YOUR ASSIGNMENT:
Could you repeat the records below exactly, leaving the pictures out?

DATA TO PROCESS:
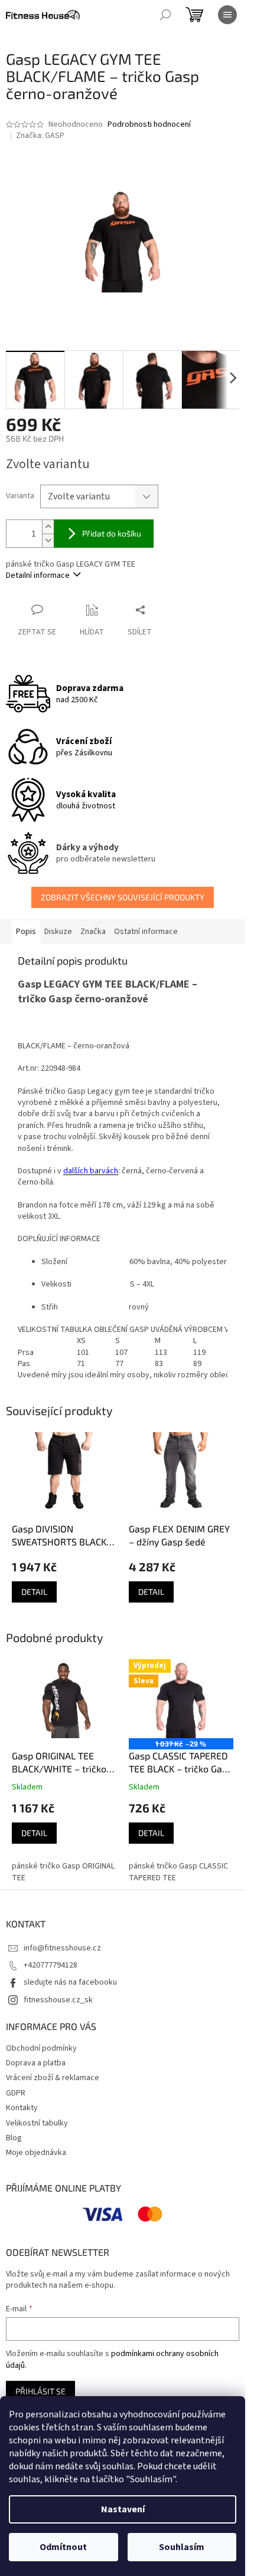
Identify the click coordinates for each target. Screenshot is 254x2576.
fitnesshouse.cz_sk (58, 2000)
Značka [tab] (93, 931)
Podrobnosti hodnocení (149, 124)
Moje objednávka (36, 2153)
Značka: (40, 136)
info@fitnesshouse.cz (62, 1948)
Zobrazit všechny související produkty (122, 897)
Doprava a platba (36, 2063)
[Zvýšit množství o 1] (48, 527)
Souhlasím (181, 2547)
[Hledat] (165, 15)
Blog (14, 2138)
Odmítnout (63, 2547)
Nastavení (123, 2509)
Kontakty (22, 2108)
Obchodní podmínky (41, 2048)
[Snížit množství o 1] (48, 540)
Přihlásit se (40, 2391)
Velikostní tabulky (37, 2123)
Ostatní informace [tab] (146, 931)
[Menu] (227, 15)
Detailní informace (38, 575)
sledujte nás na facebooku (70, 1982)
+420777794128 (50, 1965)
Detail (34, 1592)
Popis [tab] (26, 931)
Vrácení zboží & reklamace (52, 2078)
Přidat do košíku (111, 533)
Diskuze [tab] (58, 931)
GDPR (15, 2093)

WORKED SOLUTION:
Identify the click coordinates for each target. Screenshot is 254x2576.
fitnesshouse.cz_sk (58, 2000)
Značka [tab] (93, 931)
Podrobnosti hodnocení (149, 124)
Moje objednávka (36, 2153)
Značka: (40, 136)
info@fitnesshouse.cz (62, 1948)
Zobrazit všechny související produkty (122, 897)
Doprava a platba (36, 2063)
[Zvýšit množství o 1] (48, 527)
Souhlasím (181, 2547)
[Hledat] (165, 15)
Blog (14, 2138)
Odmítnout (63, 2547)
Nastavení (123, 2509)
Kontakty (22, 2108)
Obchodní podmínky (41, 2048)
[Snížit množství o 1] (48, 540)
Přihlásit se (40, 2391)
Velikostní tabulky (37, 2123)
Ostatní informace [tab] (146, 931)
[Menu] (227, 15)
Detailní informace (38, 575)
sledujte nás na facebooku (70, 1982)
+420777794128 (50, 1965)
Detail (34, 1592)
Popis [tab] (26, 931)
Vrácení zboží & reklamace (52, 2078)
Přidat do košíku (111, 533)
Diskuze [tab] (58, 931)
GDPR (15, 2093)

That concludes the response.